*Supplied data:*
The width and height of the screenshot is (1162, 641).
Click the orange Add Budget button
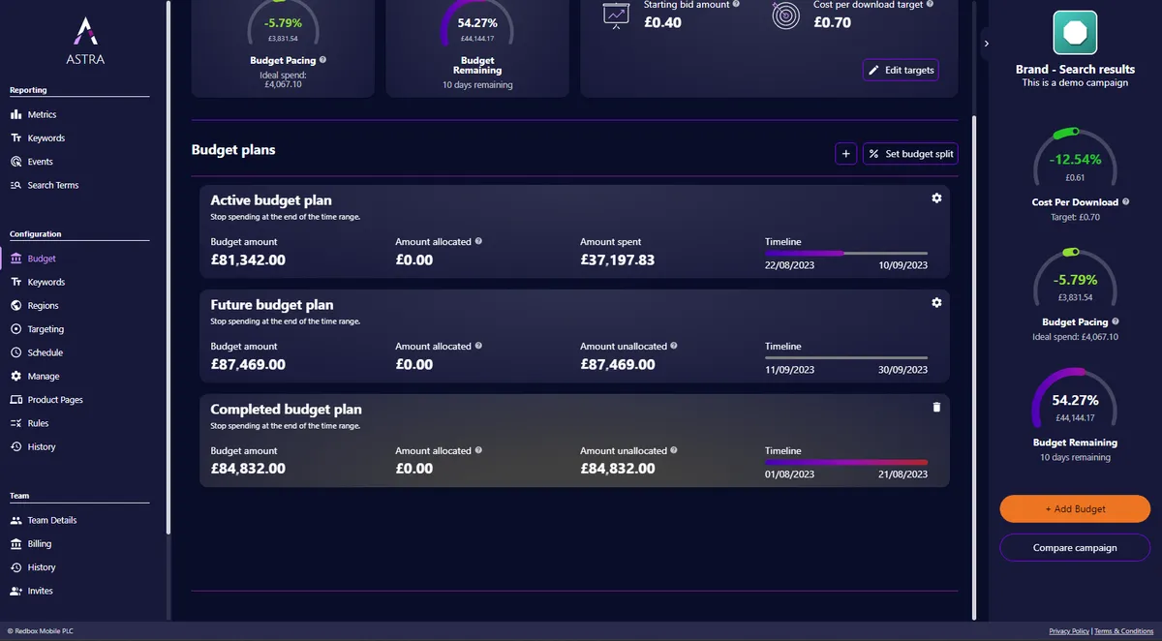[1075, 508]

==

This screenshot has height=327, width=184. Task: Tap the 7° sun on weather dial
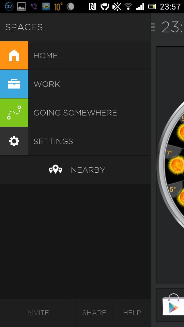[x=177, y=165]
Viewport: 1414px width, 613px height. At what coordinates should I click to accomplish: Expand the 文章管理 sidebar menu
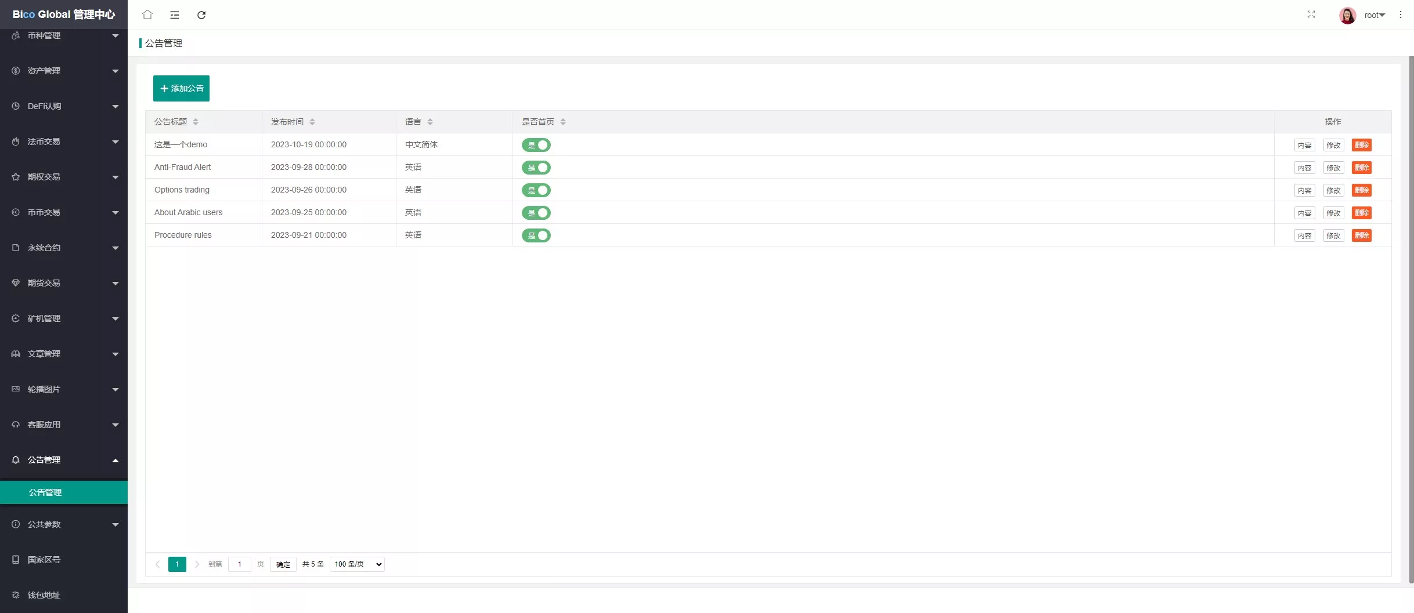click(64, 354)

--

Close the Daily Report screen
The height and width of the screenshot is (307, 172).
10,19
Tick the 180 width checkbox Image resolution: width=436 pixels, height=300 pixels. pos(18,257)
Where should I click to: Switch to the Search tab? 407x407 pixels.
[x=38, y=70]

*Stated exercise:* Write out the part of the records that begins with the line containing "Tick the 180" and ends with the line containing "[x=38, y=70]", keeping both of those lines.

*Solution below:*
Tick the 180 width checkbox Image resolution: width=436 pixels, height=300 pixels. pos(18,257)
Where should I click to: Switch to the Search tab? 407x407 pixels.
[x=38, y=70]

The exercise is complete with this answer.